Chicken Stew

Chicken stew is primarily a southern thing, or so I’ve seemingly found. At least the kind of chicken stew a southerner means when they are invited to a “chicken stew benefit for Clovis who has lung cancer real bad down at the fire hall on Saturday from 10 to 2.”

One of the things I love about cooking is taking a recipe and making it my own. Chicken stew has been in my family forever, and everyone has their special way of making it. Here is my quick, weeknight, two people take on it.

You will need:

1 pk (about 6 or so) chicken breast tenders
1 bag (16 oz) frozen carrots
1 bag (16 oz) frozen tender corn
1 can tomato soup
2 cans whole potatoes
1 can diced tomatos
1 medium to large yellow onion
4 oz (usually half a bag) of bag elbow macaroni
salt and pepper to taste

I somehow missed getting a picture of this step – In a small to medium saucepan, bring thawed chicken to a boil. Boil for about 25 – 30 minutes or until internal temperature reaches around 180 degrees fahrenheit. Watch carefully, or the water will foam and boil over. I usually let it start boiling and then pour some off. You can use actual chicken breasts, but I use the breast tenders because, well, it’s less expensive.

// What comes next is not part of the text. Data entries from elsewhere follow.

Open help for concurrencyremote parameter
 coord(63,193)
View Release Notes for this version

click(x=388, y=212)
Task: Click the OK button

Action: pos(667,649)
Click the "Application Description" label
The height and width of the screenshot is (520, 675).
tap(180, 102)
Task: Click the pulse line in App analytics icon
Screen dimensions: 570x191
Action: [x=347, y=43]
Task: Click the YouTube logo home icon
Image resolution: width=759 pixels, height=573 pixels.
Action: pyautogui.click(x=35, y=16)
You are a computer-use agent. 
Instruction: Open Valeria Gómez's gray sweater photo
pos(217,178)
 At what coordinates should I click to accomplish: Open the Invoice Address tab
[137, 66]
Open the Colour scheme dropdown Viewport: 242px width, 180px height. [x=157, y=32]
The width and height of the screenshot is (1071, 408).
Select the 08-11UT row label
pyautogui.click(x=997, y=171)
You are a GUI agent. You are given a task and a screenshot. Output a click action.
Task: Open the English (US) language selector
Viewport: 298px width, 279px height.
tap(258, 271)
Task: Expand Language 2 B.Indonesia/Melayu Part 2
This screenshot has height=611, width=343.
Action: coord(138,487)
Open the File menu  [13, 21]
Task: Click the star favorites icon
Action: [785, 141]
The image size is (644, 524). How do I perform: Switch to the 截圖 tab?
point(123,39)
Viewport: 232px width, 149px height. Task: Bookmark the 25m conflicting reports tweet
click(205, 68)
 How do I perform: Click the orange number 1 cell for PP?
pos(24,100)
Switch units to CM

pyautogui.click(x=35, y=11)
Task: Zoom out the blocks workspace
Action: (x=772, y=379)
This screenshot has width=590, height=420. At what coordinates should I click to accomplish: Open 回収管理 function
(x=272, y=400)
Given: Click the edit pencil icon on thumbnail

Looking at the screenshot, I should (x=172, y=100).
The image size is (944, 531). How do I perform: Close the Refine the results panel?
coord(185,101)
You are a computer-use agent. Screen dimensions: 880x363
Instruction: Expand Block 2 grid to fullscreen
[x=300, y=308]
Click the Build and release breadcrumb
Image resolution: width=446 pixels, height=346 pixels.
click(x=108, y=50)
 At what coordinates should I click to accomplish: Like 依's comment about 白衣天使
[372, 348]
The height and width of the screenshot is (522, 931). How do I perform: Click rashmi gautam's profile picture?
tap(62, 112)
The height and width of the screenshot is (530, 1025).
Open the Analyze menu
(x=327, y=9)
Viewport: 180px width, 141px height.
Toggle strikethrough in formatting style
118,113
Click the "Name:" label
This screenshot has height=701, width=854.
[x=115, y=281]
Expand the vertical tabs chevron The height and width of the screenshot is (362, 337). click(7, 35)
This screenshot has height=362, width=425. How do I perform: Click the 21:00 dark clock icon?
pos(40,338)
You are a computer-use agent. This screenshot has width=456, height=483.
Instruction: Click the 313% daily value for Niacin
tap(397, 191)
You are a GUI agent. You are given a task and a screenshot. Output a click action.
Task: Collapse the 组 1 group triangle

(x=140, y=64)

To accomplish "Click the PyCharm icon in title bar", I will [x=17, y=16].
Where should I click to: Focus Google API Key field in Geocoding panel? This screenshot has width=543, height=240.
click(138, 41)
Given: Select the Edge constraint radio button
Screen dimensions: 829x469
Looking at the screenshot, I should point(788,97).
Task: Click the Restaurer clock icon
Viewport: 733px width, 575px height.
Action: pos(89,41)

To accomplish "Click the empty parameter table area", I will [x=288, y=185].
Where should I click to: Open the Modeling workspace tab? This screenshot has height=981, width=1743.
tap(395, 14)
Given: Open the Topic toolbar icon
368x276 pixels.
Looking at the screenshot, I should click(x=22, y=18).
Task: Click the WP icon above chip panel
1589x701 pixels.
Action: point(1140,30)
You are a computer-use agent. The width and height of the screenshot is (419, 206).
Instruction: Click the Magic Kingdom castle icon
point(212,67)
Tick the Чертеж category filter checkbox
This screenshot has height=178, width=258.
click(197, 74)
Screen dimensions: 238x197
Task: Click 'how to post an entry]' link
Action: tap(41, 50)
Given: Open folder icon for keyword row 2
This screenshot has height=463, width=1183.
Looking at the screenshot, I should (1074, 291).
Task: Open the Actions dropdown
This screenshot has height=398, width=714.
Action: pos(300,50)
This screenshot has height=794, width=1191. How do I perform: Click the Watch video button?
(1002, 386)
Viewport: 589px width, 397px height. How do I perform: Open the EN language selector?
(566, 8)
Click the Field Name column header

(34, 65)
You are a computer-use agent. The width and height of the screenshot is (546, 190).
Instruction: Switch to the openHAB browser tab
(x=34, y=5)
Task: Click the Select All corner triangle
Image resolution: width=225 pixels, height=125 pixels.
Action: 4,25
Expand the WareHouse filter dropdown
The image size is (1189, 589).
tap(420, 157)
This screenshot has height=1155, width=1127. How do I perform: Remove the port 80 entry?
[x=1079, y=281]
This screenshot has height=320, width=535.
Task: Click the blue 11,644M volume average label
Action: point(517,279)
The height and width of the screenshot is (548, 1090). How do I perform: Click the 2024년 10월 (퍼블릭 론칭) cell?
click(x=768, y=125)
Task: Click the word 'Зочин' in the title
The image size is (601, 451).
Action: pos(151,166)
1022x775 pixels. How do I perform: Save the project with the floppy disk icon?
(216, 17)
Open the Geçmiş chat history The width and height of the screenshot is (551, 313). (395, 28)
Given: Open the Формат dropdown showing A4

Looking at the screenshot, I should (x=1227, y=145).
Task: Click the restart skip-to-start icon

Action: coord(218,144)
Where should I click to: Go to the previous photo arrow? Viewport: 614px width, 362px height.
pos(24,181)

In a separate, large pot add noodles to about 4 1/2 cups of water and bring to a boil.

Add carrots and corn and reduce heat to medium.

Chop the onion. I like large onion chunks, but how you cut it is really up to you.

After chicken has fully cooked, turn off the stove eye on the small sauce pot, drain water and allow the chicken to cool. Then shred with a fork.

Add remaining ingredients, chicken and about one more cup of water to stew. Turn heat to medium-high and bring to a boil. Boil for 5 – 10 minutes, then turn off stove. Add salt and pepper to taste (lots of pepper really makes it).

Cut the potatoes in halves as they are in the pot. Normally, I’d use real potatoes, but these were on sale at the grocery store. Well, that and I forgot the real ones and didn’t want to trek back across the store.

Serve with saltines.

Serves 4 – 5 for a night, or 2 for two days.